County improvements under way


Roads repaved, properties rehabilitated

By Charles Warner - cwarner@civitasmedia.com



Charles Warner | The Union Daily Times Stepp Road is one of 25 road repaved by Union County this past spring and summer. The repavings are part of a county program that aims to repave county roads each year as part of a larger effort to improve economic development and quality of life in Union County.


By Charles Warner

cwarner@civitasmedia.com

UNION COUNTY — Repaving county roads and clearing and rehabilitating vacant properties is part of Union County’s plans to address economic development and quality of life issues in the community.

During Tuesday’s Union County Council meeting, Supervisor Frank Hart presented his monthly report to council concerning a number of issues facing the county and the steps being taken to address them.

Repaving Efforts

Hart reported that the county, with the support of the Union County Transportation Committee, has completed its resurfacing program for this year.

“We basically resurfaced 25 county roads,” Hart said. “This is the first project of this size done in Union County in many, many, many years. It’s really key to the quality of life and economic development that we maintain our road system.”

Hart said the following roads in the following communities were repaved as part of the project which took place this spring and summer:

• Whitmire — Worthy Road, Hodges Road, Alberta Road, and Candace Circle.

• Union — Stepp Road, Polly Lane, Dewey Circle, Sinclair Dirt Road, Hilltop View, Rook Road, Raymond Road, Meng Creek, Plantation Drive, Sardis School House Road, and Gist Quarters Road.

• Buffalo — Summer Valley Road, Scout Drive, Smith Road, Mitchell Circle, and Short Street.

• Jonesville — Old River Road and Mamie Gault Road.

Hart said that a total of 8.08 miles of road were repaved as part of the project which cost $417,000 of which $400,000 was allocated to the county by the Union County Transportation Committee. He thanked the committee and its

chairman, Don Shetley, for supporting the county’s repaving program by allocating the requested funding.

An important difference between this year’s repaving program is that the county used asphalt which Hart said will last longer.

“In the past we’ve maintained our roads with tar and gravel, which was fine, but it deteriorated rapidly,” Hart said. “We are now putting down asphalt which lasts twenty-plus years.”

Hart said the county is already planning next year’s repaving program with the goal of increasing the number of miles of roads repaved.

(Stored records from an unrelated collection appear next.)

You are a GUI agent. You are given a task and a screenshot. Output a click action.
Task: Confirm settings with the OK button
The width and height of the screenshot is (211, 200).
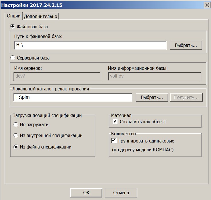point(86,193)
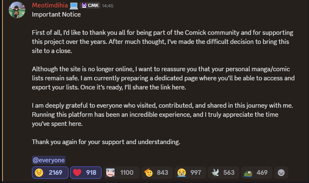Open the Meotimdihia username profile

50,5
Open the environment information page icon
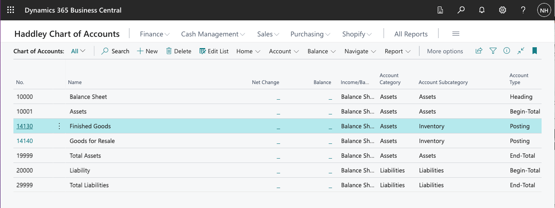This screenshot has width=555, height=208. [x=440, y=10]
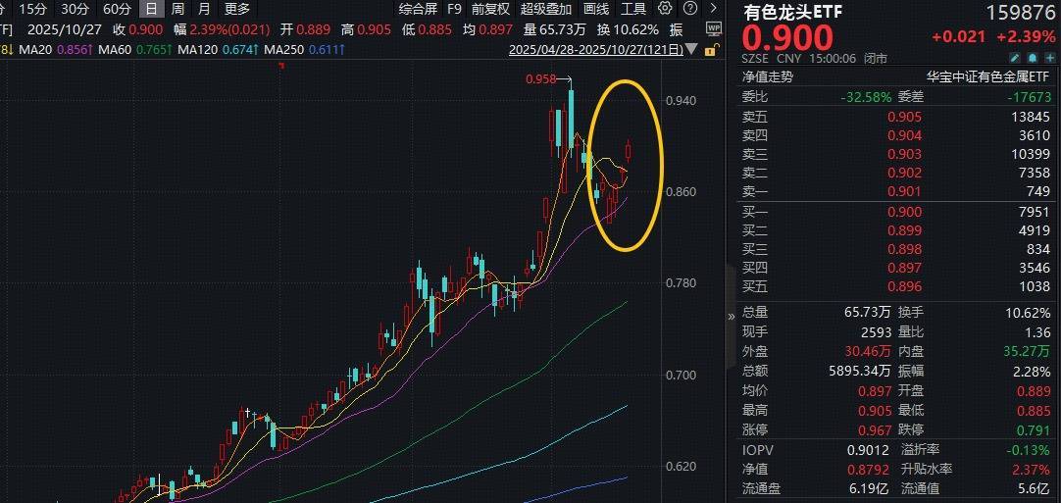
Task: Open 画线 drawing tools
Action: click(x=596, y=9)
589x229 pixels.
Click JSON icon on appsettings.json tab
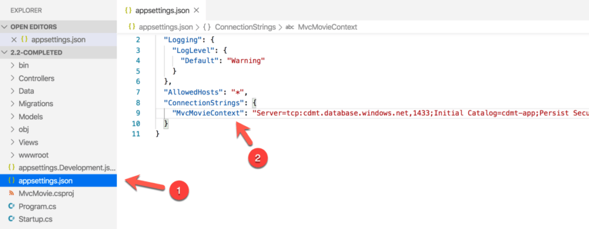128,10
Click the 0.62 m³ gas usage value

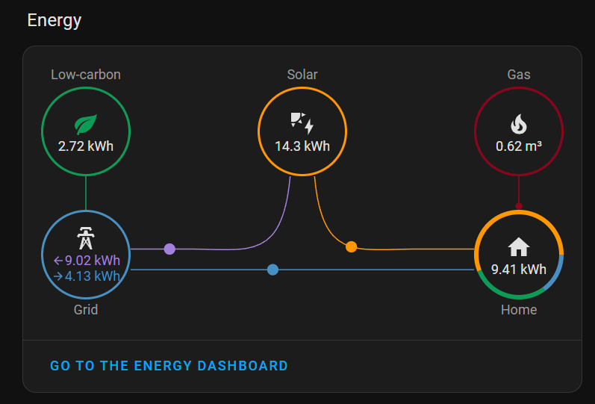(518, 146)
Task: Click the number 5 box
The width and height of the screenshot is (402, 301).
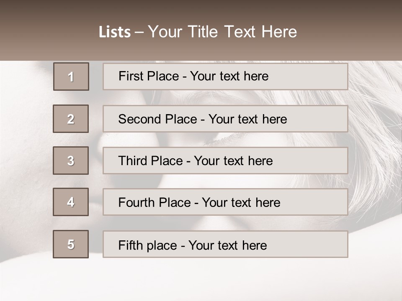Action: pyautogui.click(x=71, y=244)
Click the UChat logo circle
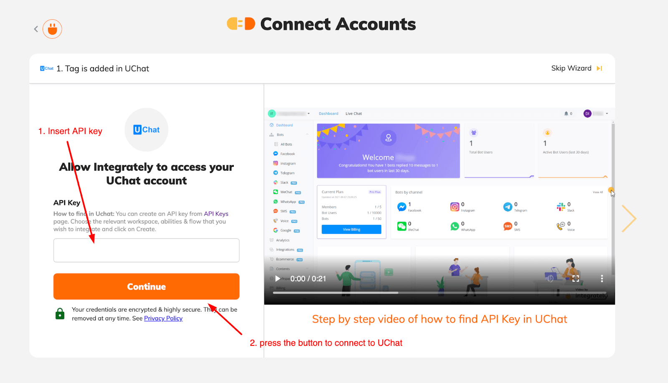 [x=147, y=130]
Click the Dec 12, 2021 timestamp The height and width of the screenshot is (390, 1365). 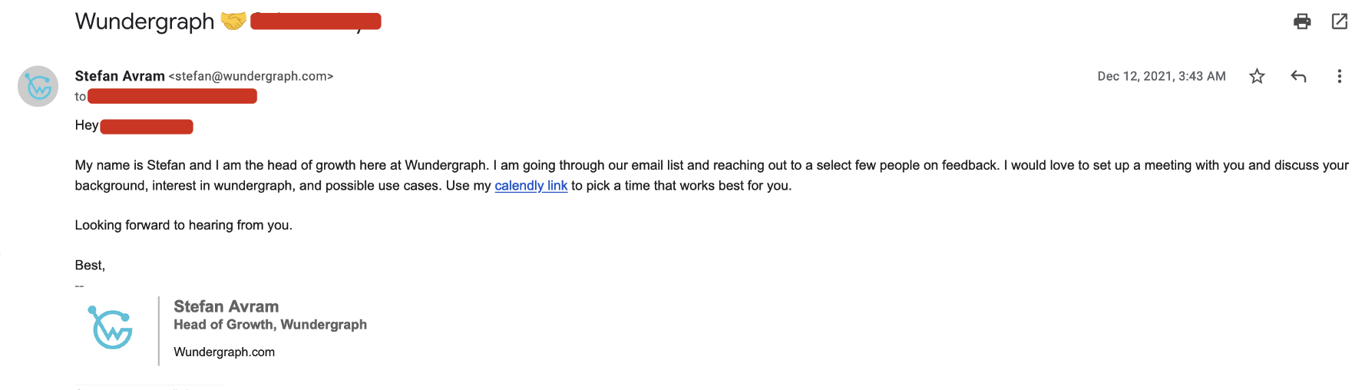pos(1161,76)
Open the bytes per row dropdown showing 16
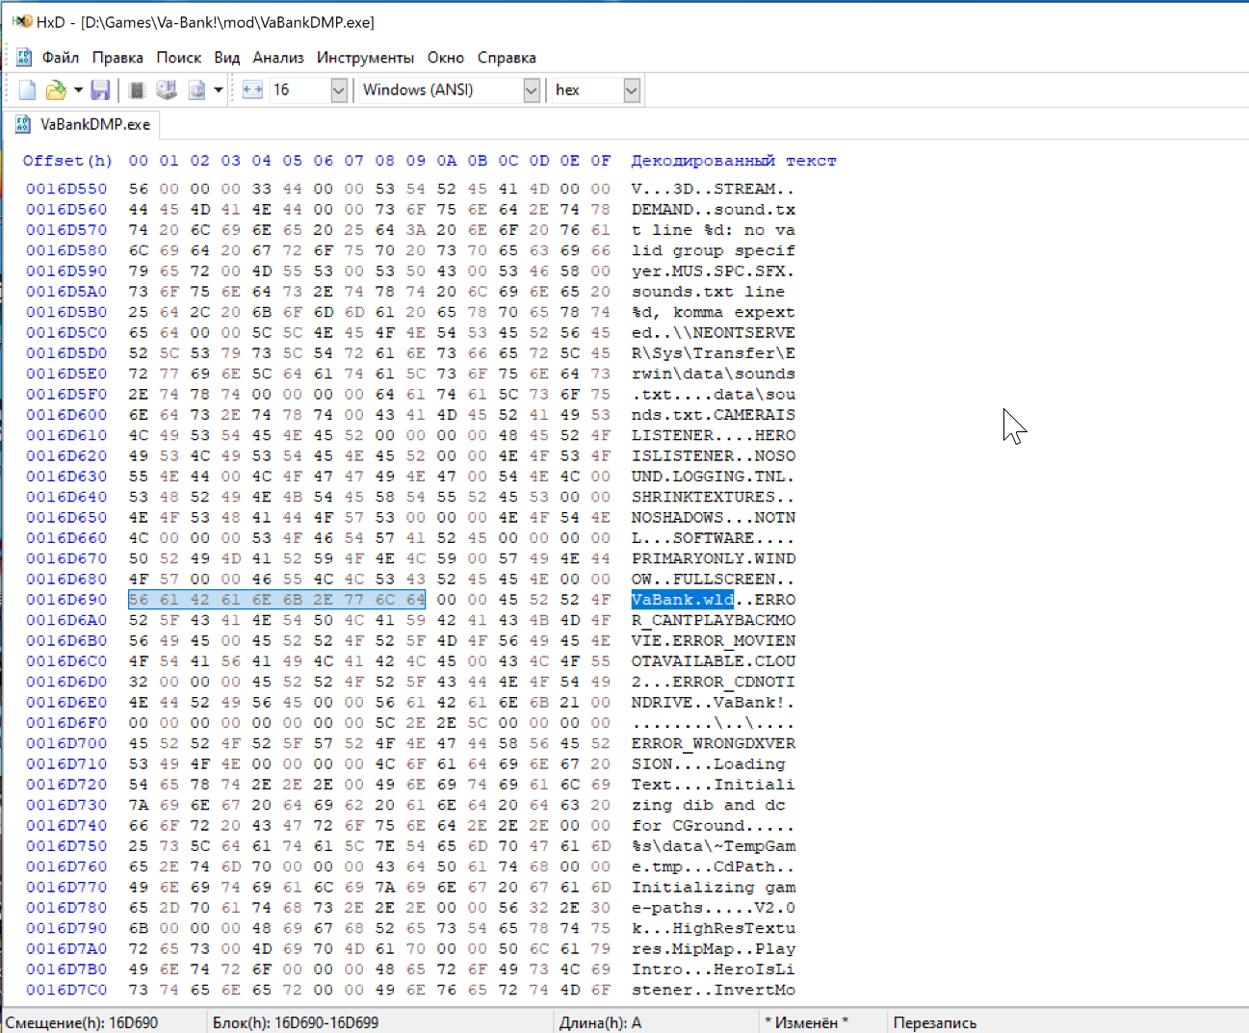The width and height of the screenshot is (1249, 1033). click(338, 90)
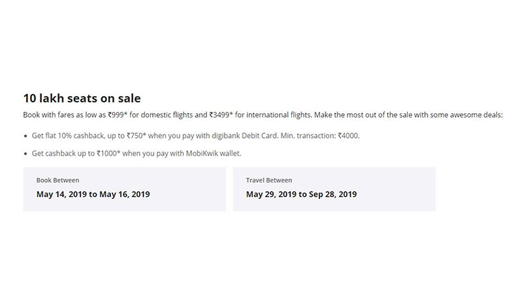
Task: Click the 'Book Between' label
Action: pos(58,180)
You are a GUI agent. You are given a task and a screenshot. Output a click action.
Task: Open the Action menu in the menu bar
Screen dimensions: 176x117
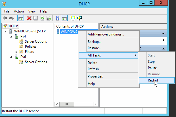(19, 11)
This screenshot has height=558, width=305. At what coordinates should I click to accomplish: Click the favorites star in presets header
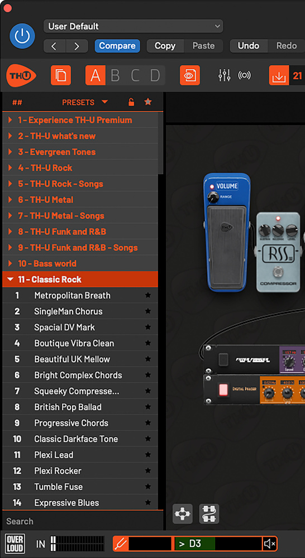pyautogui.click(x=148, y=102)
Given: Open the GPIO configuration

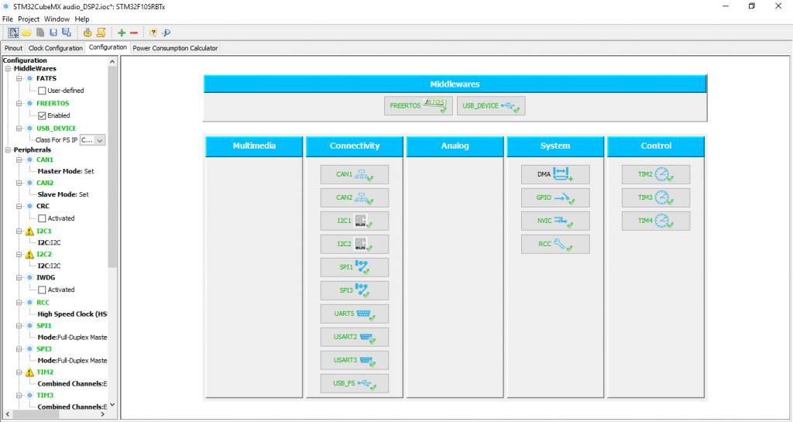Looking at the screenshot, I should tap(555, 197).
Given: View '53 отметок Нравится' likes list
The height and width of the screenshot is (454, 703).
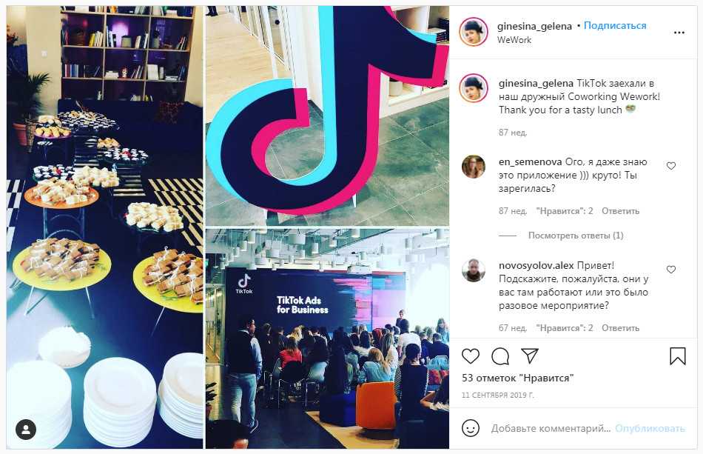Looking at the screenshot, I should tap(517, 378).
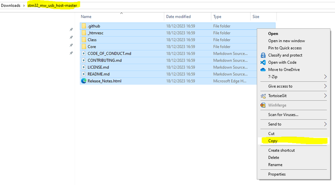This screenshot has width=335, height=185.
Task: Click the Classify and protect lock icon
Action: (x=263, y=55)

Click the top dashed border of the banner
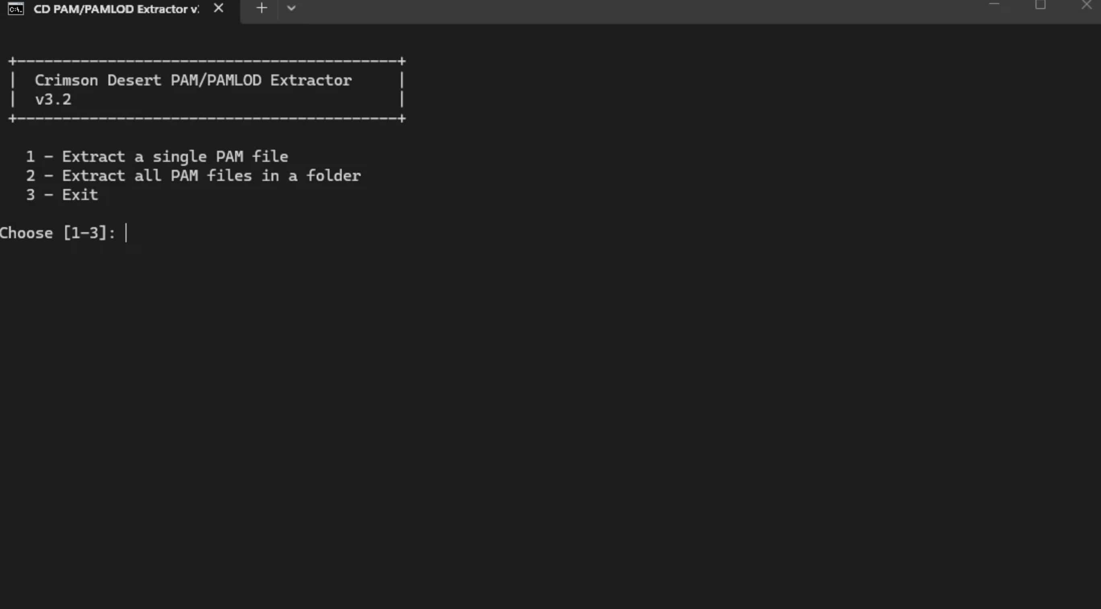(207, 61)
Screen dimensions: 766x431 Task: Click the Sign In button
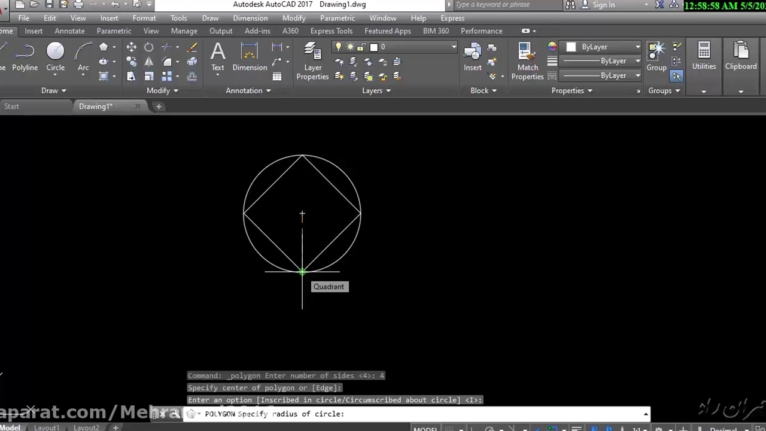coord(603,5)
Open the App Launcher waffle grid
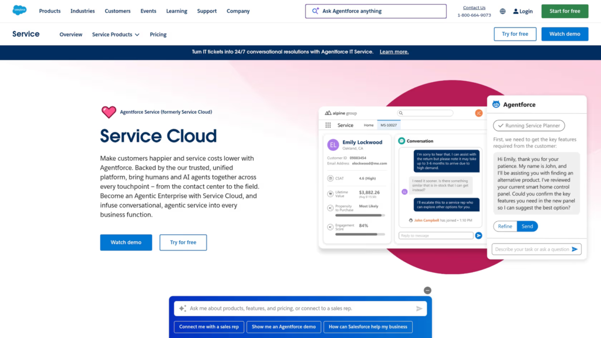Viewport: 601px width, 338px height. click(327, 124)
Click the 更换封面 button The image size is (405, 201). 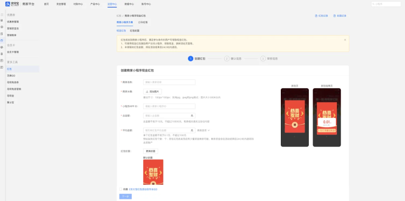point(151,151)
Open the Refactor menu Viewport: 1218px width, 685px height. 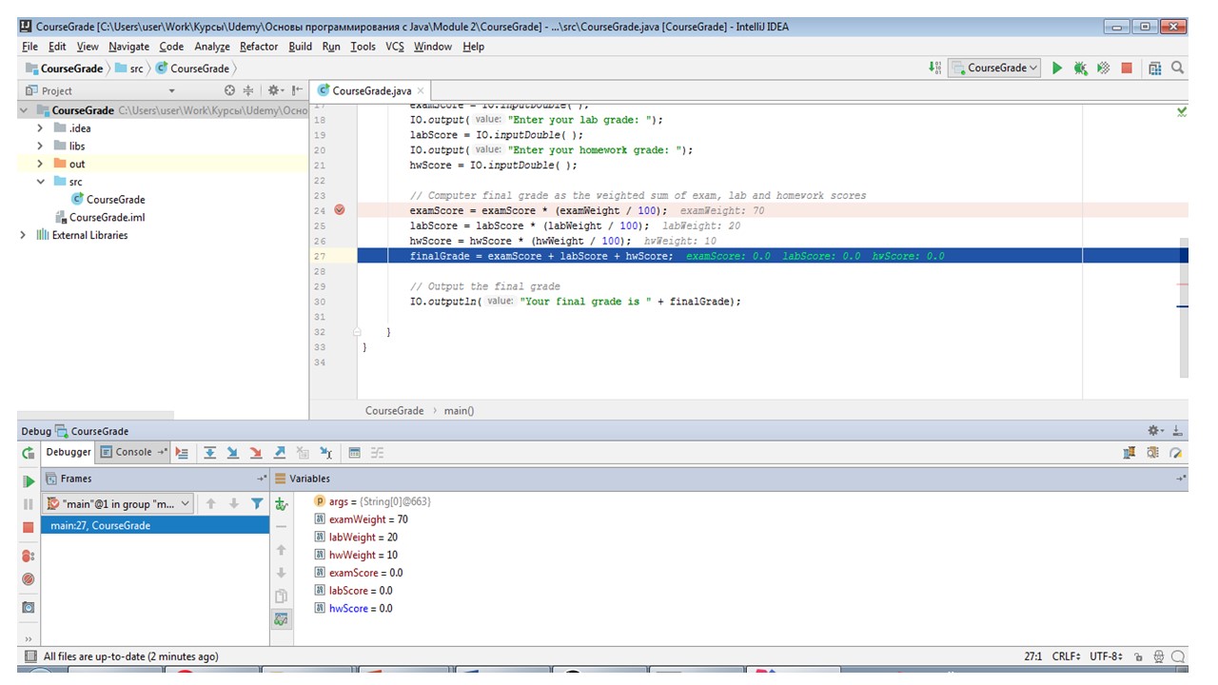tap(259, 47)
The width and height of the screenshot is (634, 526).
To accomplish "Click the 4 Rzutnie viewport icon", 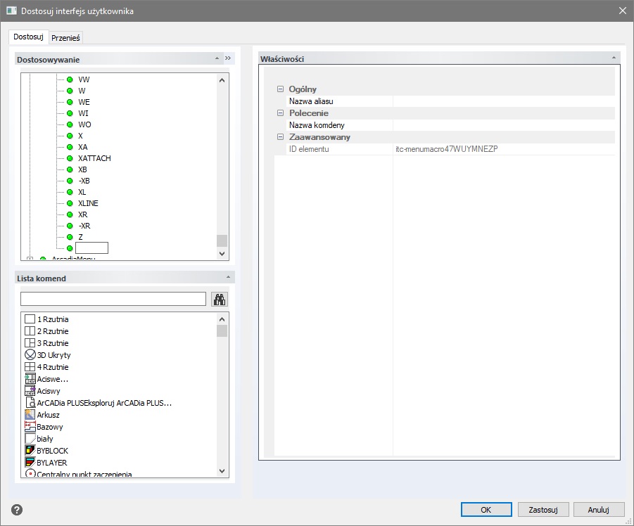I will (30, 367).
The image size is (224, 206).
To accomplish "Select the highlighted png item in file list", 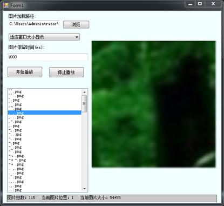I will [45, 113].
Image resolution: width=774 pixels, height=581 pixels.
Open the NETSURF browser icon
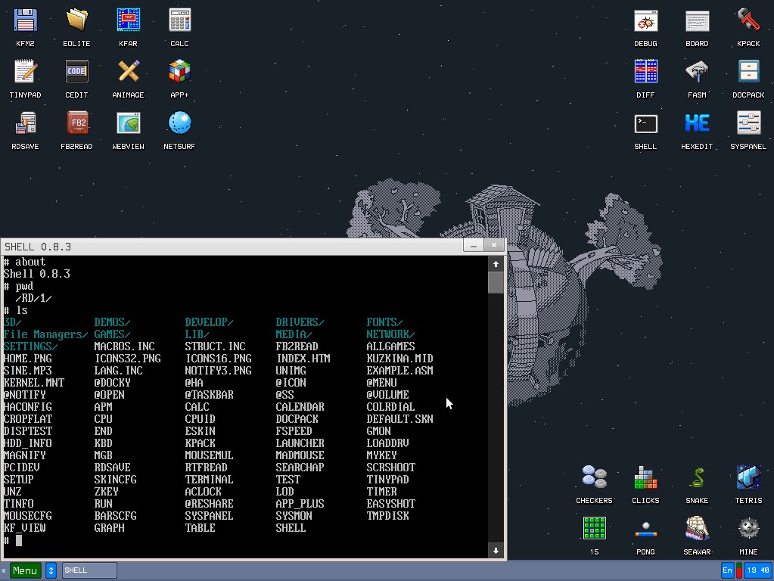tap(179, 124)
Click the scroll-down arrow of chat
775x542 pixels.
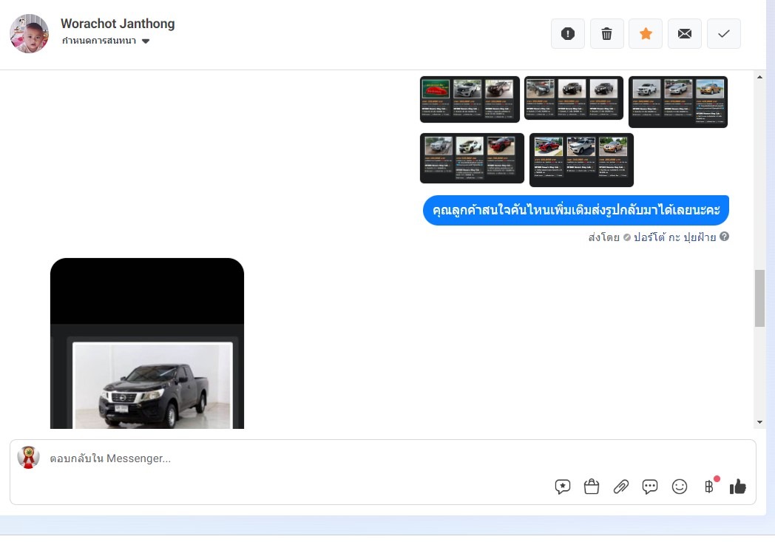click(x=759, y=422)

“Our goal is to resurface 10 miles of county roads next year,” Hart said.

County Clean-Up

Hart also announced during Tuesday’s meeting that the county plans to begin using Public Works Department personnel together with inmate labor to demolish condemned buildings and clear and rehabilitate the property.

“One of the things I stated when I ran for office is for the county to grow we have to clean it up,” Hart said. “It is an economic development issue and a quality of life issue.”

Hart said that under the plan, Public Works Department personnel working on repaving projects in the spring and summer would be shifted over in the fall and winter to demolishing condemned buildings, clearing away the resulting debris, and then rehabilitating the land it was sitting on. He said they would be assisted by inmate labor which he said would result in a cost savings for the county while also cleaning up and improving unsightly properties.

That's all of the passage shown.